Though the local and popular meteorologist Cliff Mass acknowledges that the windstorm which this weekend killed two people, shutdown power for almost a half million people, and uprooted trees everywhere, was "the most powerful summer storm EVER to hit our region"—and that, according to his own research, there has "never been a summer storm even close to this one for western Washington"—he believes it has nothing to do with global warming. Why?

I know some folks will say this is due to global warming, represents the "new normal", or was due to the BLOB (the warm water off our coast). At this point, there is no reason to expect that any of these hypotheses are true. Climate simulations do not produce stronger midlatitude cyclones like Saturday's. Natural variability can produce extremes and this is probably a good example.

Freaky things do happen occasionally with the weather, and so, from a scientific perspective, what happened on Saturday is best to be considered just that: a freak of nature.

His logic is actually perfect: We do know freaky things happen sometimes (that is in the record), but we have no hard evidence for the effects of global warming, so it's better to assume the former than the latter. Apparently, this is the logic Mass resorts to when he can not connect an unusual climatic event with one in the record: "[For] May-July temps over Washington State... 2015 is the warmest, although 1958 was close." This is not to say Mass is a climate change skeptic; he just thinks it's not arrived yet, that it's still in the future, that the strangeness we're witnessing is unrelated, and that current meteorological phenomena can best be explained by conventional theories.

Cliff Mass also wants us to see the windstorm as a great correction to an usually dry summer.

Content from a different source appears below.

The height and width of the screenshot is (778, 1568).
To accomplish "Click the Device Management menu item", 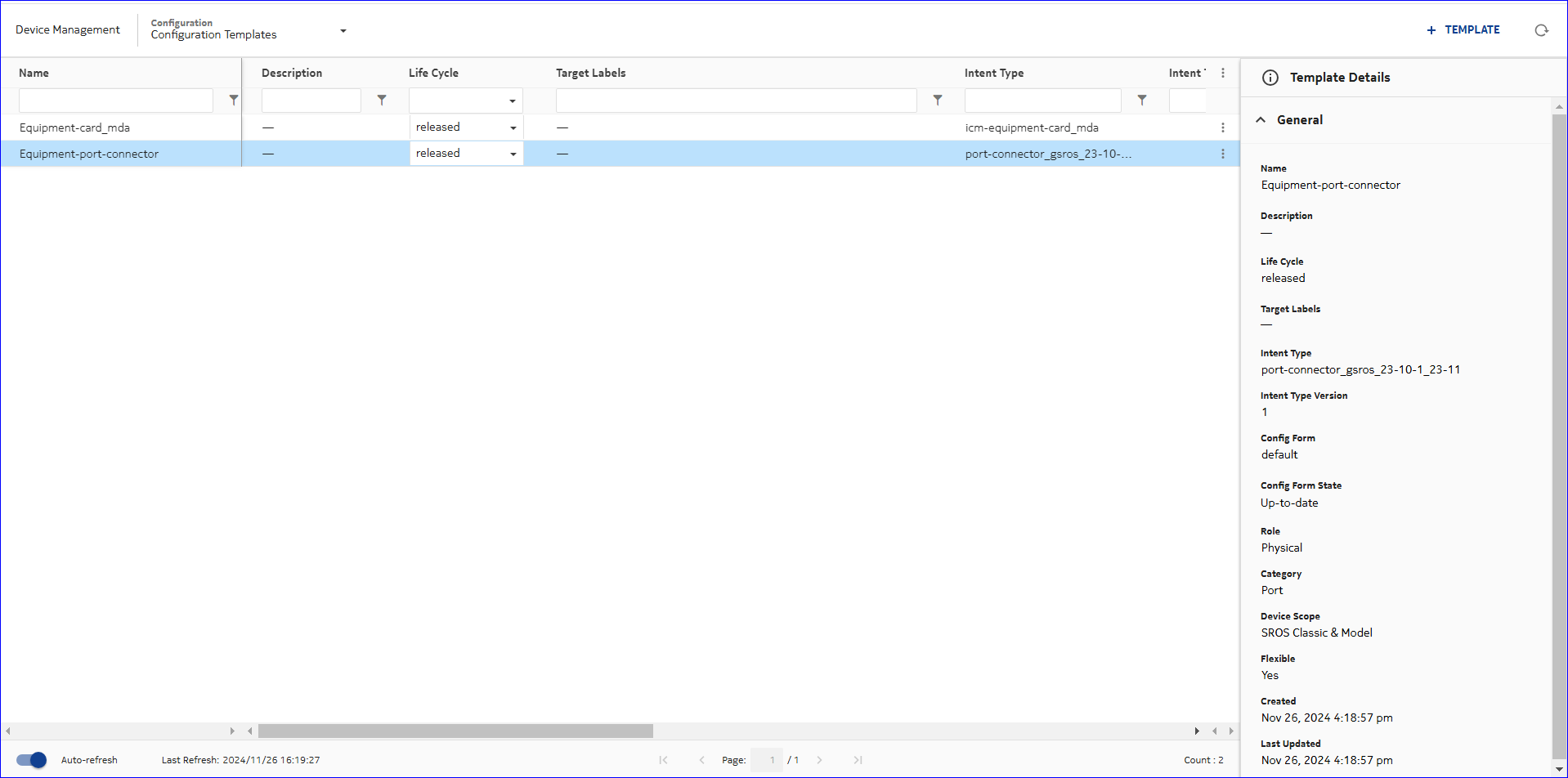I will 68,29.
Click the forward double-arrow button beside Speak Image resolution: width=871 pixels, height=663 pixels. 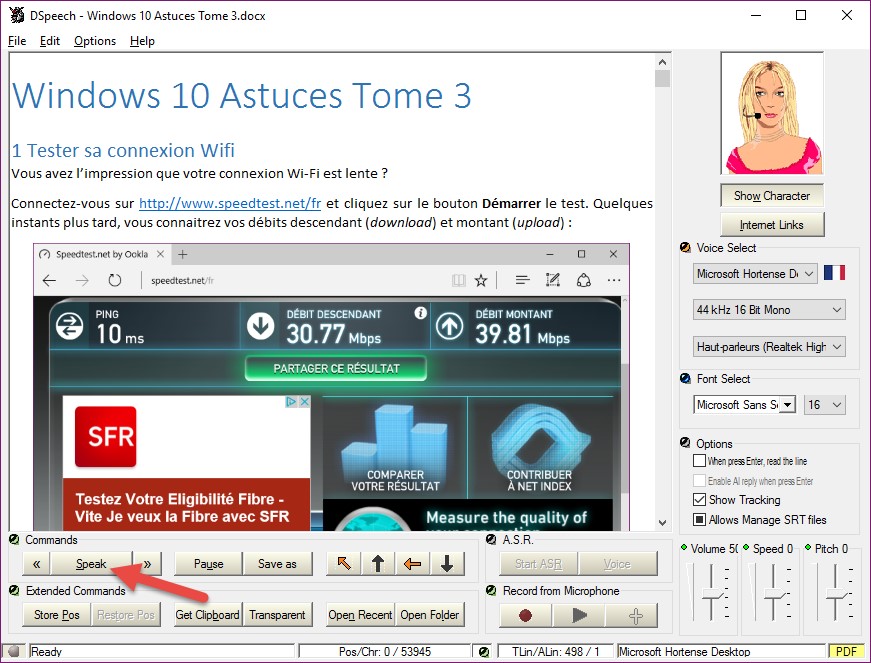point(147,564)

But in the end it was perhaps fitting and expected. The warmest and most unusual summer in Northwest history is capped by the most severe summer windstorm in recent record. Large amounts of precipitation have quenched a dry landscape. Air quality has been restored

Here, I think, he is drawing inspiration from economists who think that a stock market crash is nothing more than a correction for excessive optimism and the resulting overvaluation of assets. This school of thinkers, called liquidationists, tend to believe/preach that it's best not to interfere with a crash, that the government should let it run its course to the bottom. Otherwise, those those who were foolish will not pay for their folly and those who were wise be rewarded for their prudence. The only problem with this way of thinking/moralizing is that with greater regulation of banks and investment houses, crashes can be avoided or their impact on the wider economy minimized. Mass needs to be a little more careful about his presentation and wording; at this rate, he risks being to climate science what libertarians are to commodity markets.